Ceramide Synthase Isoforms and Insulin Resistance: A Molecular Perspective

The review analyzes the literature data that forms the basis for the "ceramide-centric" view of insulin resistance pathogenesis and obesity-associated diabetes mellitus type 2. The results of recent independent studies have shown that normal sphingolipid metabolism is one of the most important conditions for maintaining glucose homeostasis in the body. The lipid analysis of adipose tissue, skeletal muscles and liver in rodents with experimental obesity, as well as biopsic specimens of diabetics, indicate the high pathogenicity of specific ceramide family members. Analysis of the clinical material and the results of model experiments showed that increased expression of the isoenzyme CerS-6 positively correlated with the degree of resistance to insulin. The degree of pathogenicity is determined by the length of the acyl chain included in de novo synthesized ceramide with the involvement of one of the six ceramide synthase isoenzymes.
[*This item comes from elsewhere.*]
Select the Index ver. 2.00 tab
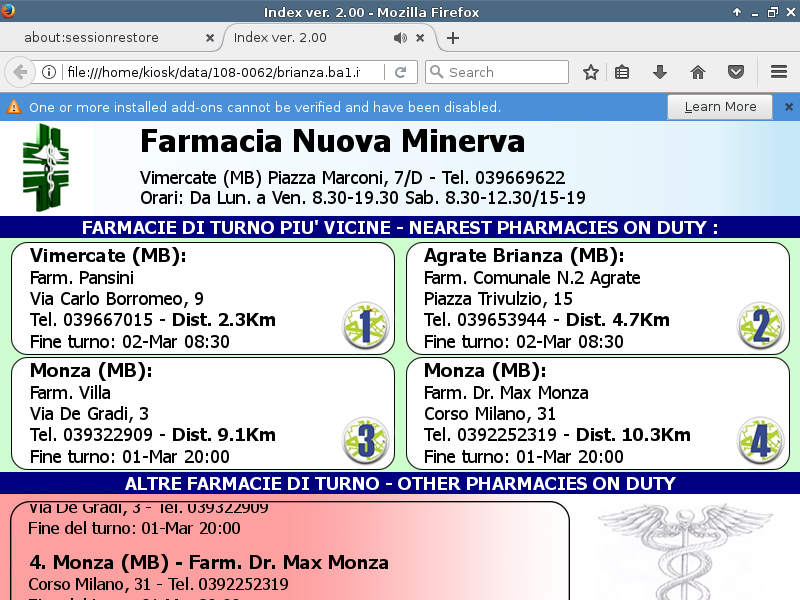Image resolution: width=800 pixels, height=600 pixels. point(300,38)
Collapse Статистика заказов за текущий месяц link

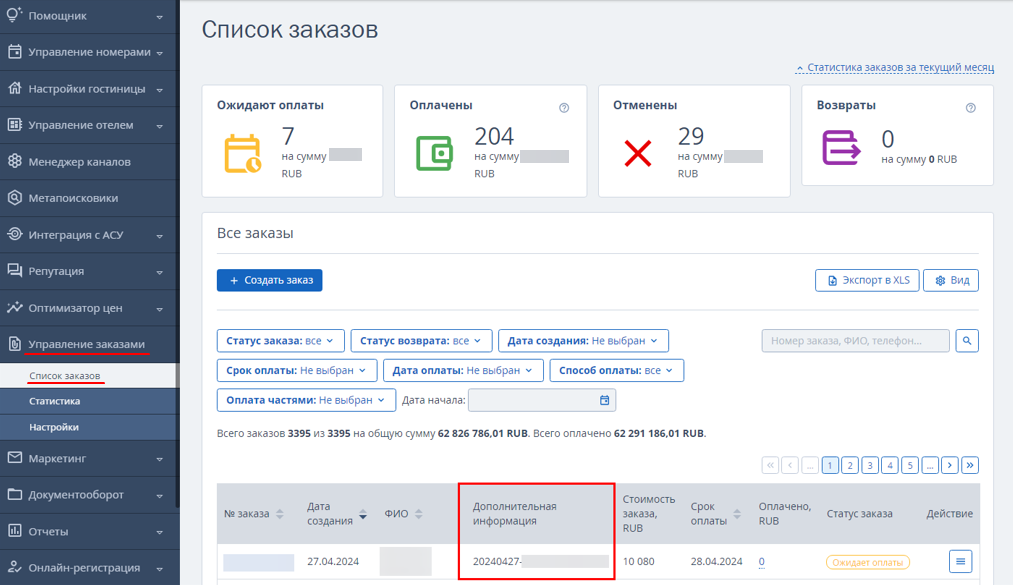[x=895, y=67]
Selective inhibition of the ceramide synthase-6 isoenzyme to reduce the tissue level of the most pathogenic C16:0-ceramide may be a promising approach for correcting insulin resistance. The creation of a specific inhibitor of CerS-6 will allow selectively to reduce the tissue content of C16:0-ceramide, which, apparently, may contribute to the development of a new direction of pathogenetically grounded pharmacological correction of obesity-associated insulin resistance.